# FYI Cervelo Soloist Seatpost weights



## Cheers! (Aug 20, 2006)

Just got a single position soloist carbon seat post (won it on ebay). The weights are as follows:

Cervelo Carbon Small Single position seat post mass = 171.5 g
Cervelo Aluminum Med Dual position seat post mass = 358.7 g

both seat posts measured with all fasteners and clamps required for use. Further no matter what you need to have 65mm of the seatpost in the seat tube. 

My weight weenie self is so happy... I just saved 187.2 grams... That's ridiculous!


----------



## thedips (Mar 26, 2007)

Cheers! said:


> Just got a single position soloist carbon seat post (won it on ebay). The weights are as follows:
> 
> Cervelo Carbon Small Single position seat post mass = 171.5 g
> Cervelo Aluminum Med Dual position seat post mass = 358.7 g
> ...



any one know of a good place online to get this seatpost.. i think cervelo.com is sold out... if not i have to keep hunting ebay! eeekkkk!


----------



## levels1069 (Jun 9, 2006)

you suckkkkkkkkk...any ideas how much the two-position carbon one weighs?

my aluminum one developed a crack and cervelo replaced it with a carbon one, so it was free but even still.
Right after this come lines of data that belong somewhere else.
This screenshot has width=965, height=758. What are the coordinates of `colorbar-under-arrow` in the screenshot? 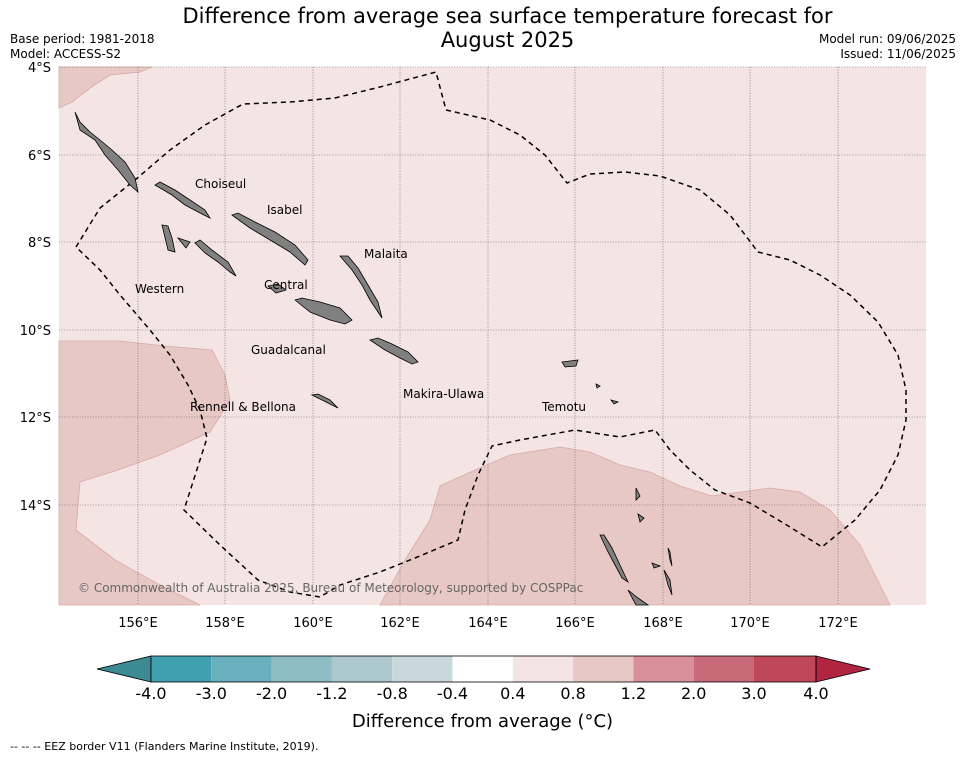 It's located at (124, 669).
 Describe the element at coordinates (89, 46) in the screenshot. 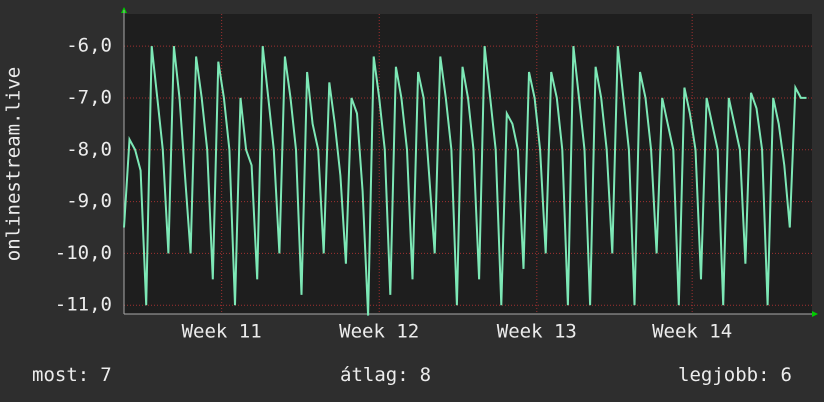

I see `y-tick-label: -6,0` at that location.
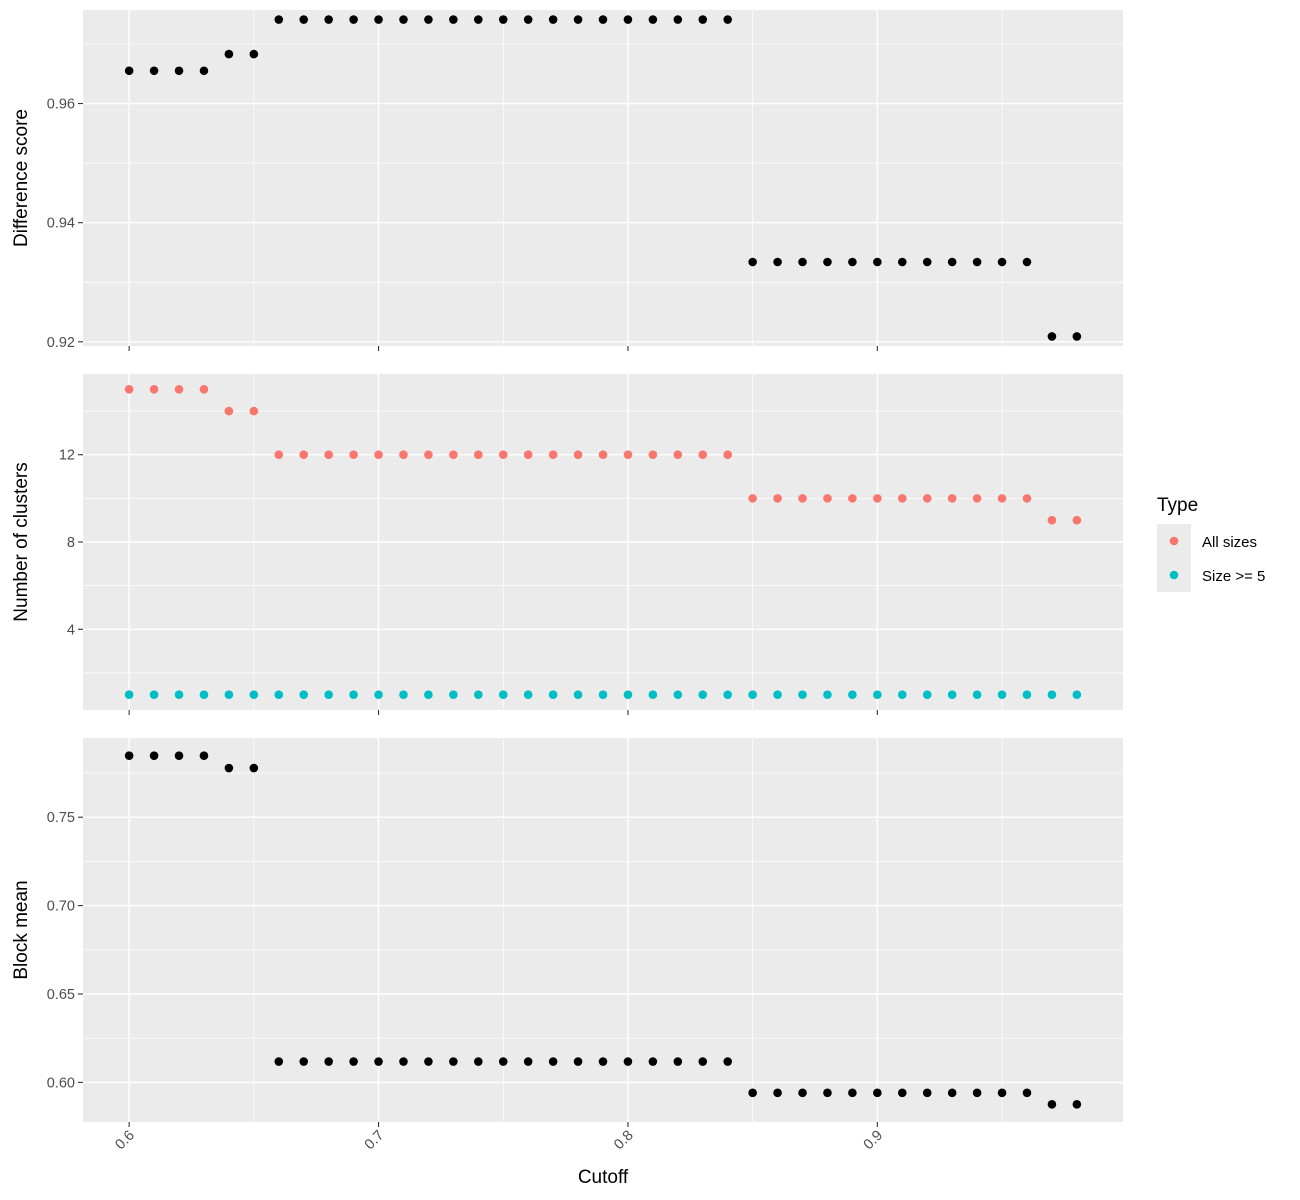 Image resolution: width=1300 pixels, height=1200 pixels. Describe the element at coordinates (1174, 541) in the screenshot. I see `legend-key-all-sizes-marker` at that location.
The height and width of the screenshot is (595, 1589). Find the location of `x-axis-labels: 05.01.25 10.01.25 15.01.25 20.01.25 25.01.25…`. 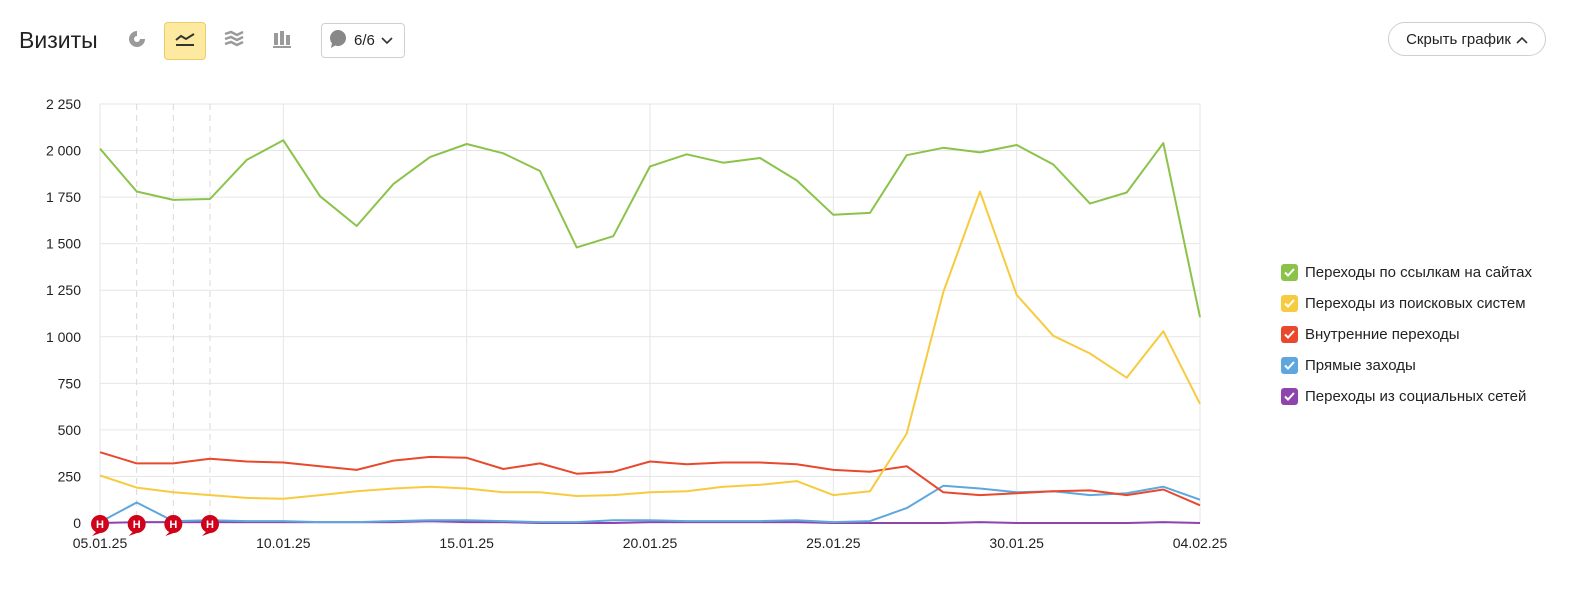

x-axis-labels: 05.01.25 10.01.25 15.01.25 20.01.25 25.01.25… is located at coordinates (650, 543).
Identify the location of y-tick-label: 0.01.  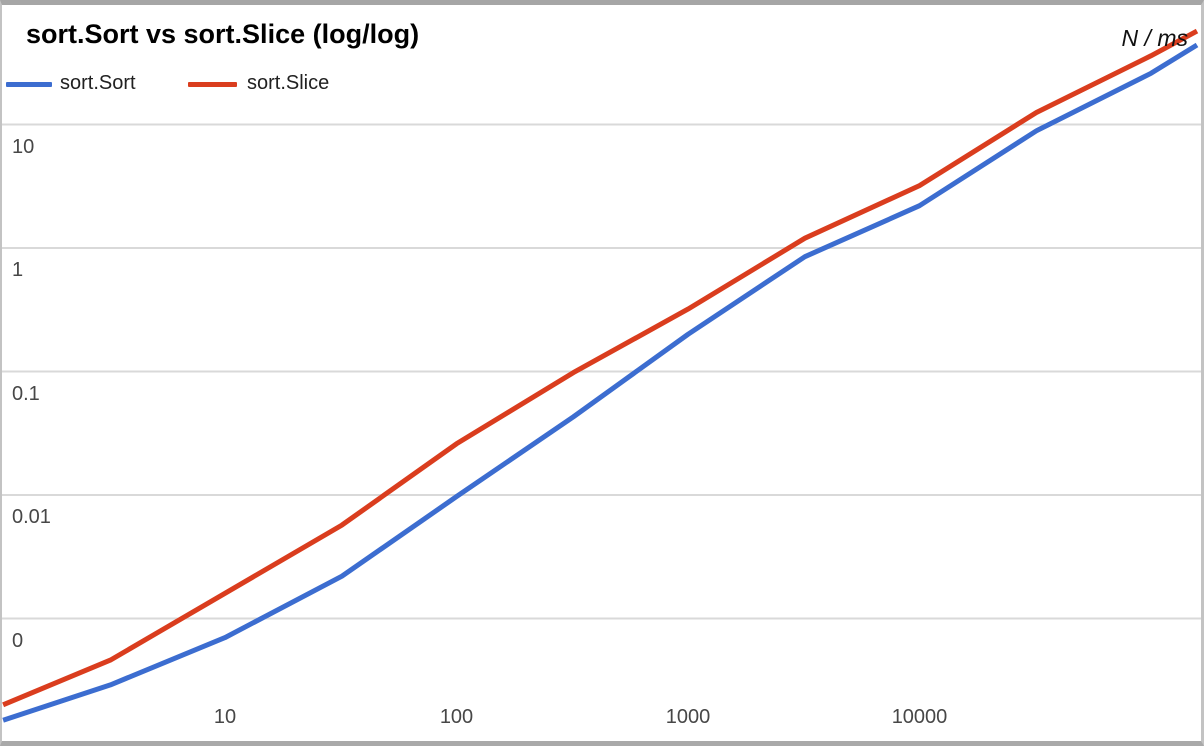
(32, 517).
I've been searching for a one position seatpost forever, and begging all my dealer friends to hook me up with no luck

love my bike, HATE the swivel post


----------



## Cheers! (Aug 20, 2006)

hrm... I read on a forum (not sure which one, I frequent the weightweenies.starbike.com, cervelo forums alot). 

Someone posted about a week ago that a place called RA cycles (http://www.racycles.com/) a big high end bike shop in New York (Brooklyn) can get you one for 150 USD. I've been to that store before when I was in New York for Buisness. I only bought a helmet there so I can't vouch on how good they are etc etc...

I paid 128 USD on Ebay. It took like 18 bids with less than 10 mins to win the darn thing. Cervelo does not sell it on their website. Gerald at Cervelo also said they don't sell the Wolf SL fork, but I've seen the Wolf SL fork listed on competitive cyclist and at a tri site. So maybe Competitive cyclist (they advertise here on roadbikereview) can get you one. 

Good Luck. Remember 65 mm min insertion!


----------